Bigger paychecks are something that most Americans are particularly eager to see, after years of stagnant wage growth. The Fed, too, has been waiting for an increase, but it is also wary of wages rising too fast. Its members want to head off incipient inflation without putting the brakes on hiring, especially because the benefits of the eight-year-old recovery have been so unevenly distributed.
Balancing those two goals is tricky.
Lauren Griffin, senior vice president at Adecco Staffing USA, said the scarcity of qualified workers had compelled employers to raise wages, strengthen benefits and improve amenities at the office. “We’ve got people in orientation classes,” Ms. Griffin said, “and they get up and leave because they’re contacted about another job that might be more money.”
At the same time, a broader measure of unemployment — which includes the millions of Americans who have given up looking for work or who are working part time but would prefer full-time jobs — dropped to 9.2 percent last month but is still high given how tight the labor market looks otherwise.
Cautioning the Fed against moving too quickly with a rate increase, Elise Gould, an economist at the left-leaning Economic Policy Institute, noted that, “Workers throughout the economy, including young workers, workers of color, and low-wage workers, need a chance to make up lost ground on wage growth.”
Many Americans who live outside urban centers also have been excluded from most of the rewards of the recovery.
Large metropolitan counties have had more than twice the annual wage growth of nonmetropolitan areas, according to the latest figures from the Bureau of Labor Statistics.
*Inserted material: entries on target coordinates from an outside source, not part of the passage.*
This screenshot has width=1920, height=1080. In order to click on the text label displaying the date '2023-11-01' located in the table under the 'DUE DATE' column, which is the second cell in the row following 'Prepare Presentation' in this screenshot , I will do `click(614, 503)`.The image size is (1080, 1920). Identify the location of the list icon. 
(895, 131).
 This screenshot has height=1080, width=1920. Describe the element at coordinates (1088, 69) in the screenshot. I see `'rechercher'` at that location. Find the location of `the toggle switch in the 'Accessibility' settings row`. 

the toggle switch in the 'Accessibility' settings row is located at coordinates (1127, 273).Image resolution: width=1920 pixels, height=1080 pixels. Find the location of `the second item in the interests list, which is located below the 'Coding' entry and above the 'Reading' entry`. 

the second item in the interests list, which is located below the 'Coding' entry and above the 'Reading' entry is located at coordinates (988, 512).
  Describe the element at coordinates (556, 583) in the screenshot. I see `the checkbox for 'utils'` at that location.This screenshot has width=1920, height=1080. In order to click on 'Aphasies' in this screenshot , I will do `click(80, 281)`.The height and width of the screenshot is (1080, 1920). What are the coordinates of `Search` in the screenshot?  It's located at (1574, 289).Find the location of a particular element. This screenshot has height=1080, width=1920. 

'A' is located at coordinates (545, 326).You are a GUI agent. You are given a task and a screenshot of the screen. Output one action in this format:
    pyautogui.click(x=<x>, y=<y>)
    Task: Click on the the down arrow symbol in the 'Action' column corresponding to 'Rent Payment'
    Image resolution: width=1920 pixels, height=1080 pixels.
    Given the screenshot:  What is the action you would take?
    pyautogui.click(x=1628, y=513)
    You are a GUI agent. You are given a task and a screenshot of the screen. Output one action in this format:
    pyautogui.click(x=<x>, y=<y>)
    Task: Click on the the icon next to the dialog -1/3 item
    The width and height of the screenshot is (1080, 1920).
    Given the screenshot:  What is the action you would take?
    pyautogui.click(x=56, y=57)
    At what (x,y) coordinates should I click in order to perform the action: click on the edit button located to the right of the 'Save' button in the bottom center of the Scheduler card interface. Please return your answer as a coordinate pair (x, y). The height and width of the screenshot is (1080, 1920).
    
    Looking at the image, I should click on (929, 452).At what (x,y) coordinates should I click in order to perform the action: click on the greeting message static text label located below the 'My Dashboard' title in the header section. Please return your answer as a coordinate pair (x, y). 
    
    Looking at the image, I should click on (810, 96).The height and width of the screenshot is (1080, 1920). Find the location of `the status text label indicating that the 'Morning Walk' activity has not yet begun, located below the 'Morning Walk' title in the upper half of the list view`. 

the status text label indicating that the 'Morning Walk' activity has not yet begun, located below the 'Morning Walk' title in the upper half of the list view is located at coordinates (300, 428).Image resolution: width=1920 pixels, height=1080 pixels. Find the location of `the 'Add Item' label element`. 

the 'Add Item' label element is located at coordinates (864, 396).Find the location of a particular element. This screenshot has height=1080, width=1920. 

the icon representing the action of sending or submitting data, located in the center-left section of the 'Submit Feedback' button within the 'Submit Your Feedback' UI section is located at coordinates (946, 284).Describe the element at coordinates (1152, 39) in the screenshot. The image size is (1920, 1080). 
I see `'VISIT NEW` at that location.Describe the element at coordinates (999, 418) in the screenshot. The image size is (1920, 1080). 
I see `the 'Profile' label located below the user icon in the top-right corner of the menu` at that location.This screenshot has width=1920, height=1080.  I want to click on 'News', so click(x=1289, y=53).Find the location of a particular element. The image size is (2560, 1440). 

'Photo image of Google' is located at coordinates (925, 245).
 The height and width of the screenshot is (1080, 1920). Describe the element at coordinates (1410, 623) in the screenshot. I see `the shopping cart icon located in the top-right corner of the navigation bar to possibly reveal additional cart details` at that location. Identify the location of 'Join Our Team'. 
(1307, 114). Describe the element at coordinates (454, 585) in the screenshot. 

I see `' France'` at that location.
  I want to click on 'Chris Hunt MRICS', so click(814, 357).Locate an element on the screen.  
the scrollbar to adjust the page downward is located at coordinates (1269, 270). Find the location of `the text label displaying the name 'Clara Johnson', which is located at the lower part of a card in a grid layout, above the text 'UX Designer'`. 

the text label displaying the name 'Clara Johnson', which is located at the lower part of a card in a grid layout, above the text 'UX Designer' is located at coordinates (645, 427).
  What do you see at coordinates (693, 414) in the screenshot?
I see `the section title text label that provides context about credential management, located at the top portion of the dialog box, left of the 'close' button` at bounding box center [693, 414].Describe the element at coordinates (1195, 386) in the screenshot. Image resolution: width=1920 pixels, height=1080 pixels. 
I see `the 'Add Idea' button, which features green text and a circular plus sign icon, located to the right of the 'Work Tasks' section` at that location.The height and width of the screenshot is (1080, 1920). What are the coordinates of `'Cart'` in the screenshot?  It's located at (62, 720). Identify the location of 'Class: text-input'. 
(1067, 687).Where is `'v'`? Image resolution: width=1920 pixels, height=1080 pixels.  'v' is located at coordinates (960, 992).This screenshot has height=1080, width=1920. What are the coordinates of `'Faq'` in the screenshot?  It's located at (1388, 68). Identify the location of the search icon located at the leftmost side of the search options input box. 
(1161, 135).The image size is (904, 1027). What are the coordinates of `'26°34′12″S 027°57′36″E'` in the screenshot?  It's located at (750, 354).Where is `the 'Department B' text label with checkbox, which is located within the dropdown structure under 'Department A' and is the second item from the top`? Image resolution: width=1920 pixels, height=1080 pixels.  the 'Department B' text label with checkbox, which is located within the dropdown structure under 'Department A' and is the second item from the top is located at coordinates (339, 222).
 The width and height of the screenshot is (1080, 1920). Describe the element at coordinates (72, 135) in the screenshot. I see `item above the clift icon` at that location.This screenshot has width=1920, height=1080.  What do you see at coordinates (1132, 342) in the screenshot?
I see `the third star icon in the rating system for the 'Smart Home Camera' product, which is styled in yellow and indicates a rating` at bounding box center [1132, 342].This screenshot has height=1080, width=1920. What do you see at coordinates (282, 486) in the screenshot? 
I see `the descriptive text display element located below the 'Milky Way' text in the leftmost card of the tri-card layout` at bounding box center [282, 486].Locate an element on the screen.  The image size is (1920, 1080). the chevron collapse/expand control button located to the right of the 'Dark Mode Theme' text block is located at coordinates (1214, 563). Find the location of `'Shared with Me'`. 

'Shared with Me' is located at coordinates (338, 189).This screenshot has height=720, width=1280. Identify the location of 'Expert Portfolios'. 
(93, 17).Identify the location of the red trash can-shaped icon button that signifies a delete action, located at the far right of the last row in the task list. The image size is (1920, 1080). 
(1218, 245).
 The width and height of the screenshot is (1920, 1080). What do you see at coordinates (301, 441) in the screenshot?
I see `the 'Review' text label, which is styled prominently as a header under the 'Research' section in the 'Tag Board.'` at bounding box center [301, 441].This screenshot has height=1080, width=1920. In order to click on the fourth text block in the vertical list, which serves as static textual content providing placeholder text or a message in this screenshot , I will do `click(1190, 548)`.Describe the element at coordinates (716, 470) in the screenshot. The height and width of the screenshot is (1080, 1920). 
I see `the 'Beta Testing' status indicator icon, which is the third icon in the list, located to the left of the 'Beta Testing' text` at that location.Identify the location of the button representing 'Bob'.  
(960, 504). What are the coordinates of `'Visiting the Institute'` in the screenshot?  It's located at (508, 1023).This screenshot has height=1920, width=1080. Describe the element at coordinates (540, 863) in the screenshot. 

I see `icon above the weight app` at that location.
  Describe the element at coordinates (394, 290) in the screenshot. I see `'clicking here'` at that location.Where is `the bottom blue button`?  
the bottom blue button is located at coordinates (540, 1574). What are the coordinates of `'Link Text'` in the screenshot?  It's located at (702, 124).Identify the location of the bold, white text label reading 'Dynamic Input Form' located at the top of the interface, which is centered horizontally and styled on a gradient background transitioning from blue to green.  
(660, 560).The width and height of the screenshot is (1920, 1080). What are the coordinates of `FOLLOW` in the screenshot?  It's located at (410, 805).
“Higher-wage jobs might be following educated, young workers, who are increasingly living in dense, urban neighborhoods as other demographic groups move to the suburbs,” said Jed Kolko, chief economist at Indeed, a job-search site. “Broader economic shifts also favor big cities: The occupations projected to grow tend to be more urban, while shrinking sectors like manufacturing and farming tend to be located outside large metros.”
That is disappointing for people with longstanding ties to smaller, more rural communities. “A lot of this has to do with mobility,” said Steven W. Rick, chief economist at CUNA Mutual Group, an insurance company. “People are going to have to move where the jobs are and not expect the jobs to come where they are.”
Although the Trump administration has had little time to make any substantial policy changes, the expectation of a reduction in taxes and regulations and the possibility of vast infrastructure spending have created optimism among employers and blue-collar workers.
Mr. Trump has promised to expand the economy by 4 percent a year, create 25 million jobs in the next decade, revive manufacturing and reduce the trade deficit.
Achieving all that would be difficult in the best of circumstances, let alone with the potential headwinds facing the White House. Dissension among Republicans and the unpredictability of Mr. Trump’s course in several policy areas could dampen job growth.
The future of the Affordable Care Act and a possible replacement is making hospitals and community health centers cautious about adding workers. A strong dollar and a potential backlash against the White House’s travel ban could slow tourism and hiring in the sector. And Mr. Trump’s across-the-board hiring freeze on federal government jobs, combined with declines at the state level, will probably reduce the total number of public sector employees.
Certainly the snapshot of February’s labor market is good. The question is, if the economy does slow, whether Mr. Trump will accept the legitimacy of weak reports as enthusiastically as he does good ones.
Mr. Spicer suggested the president would. “Numbers are going to go up and down,” he said. “We recognize that.”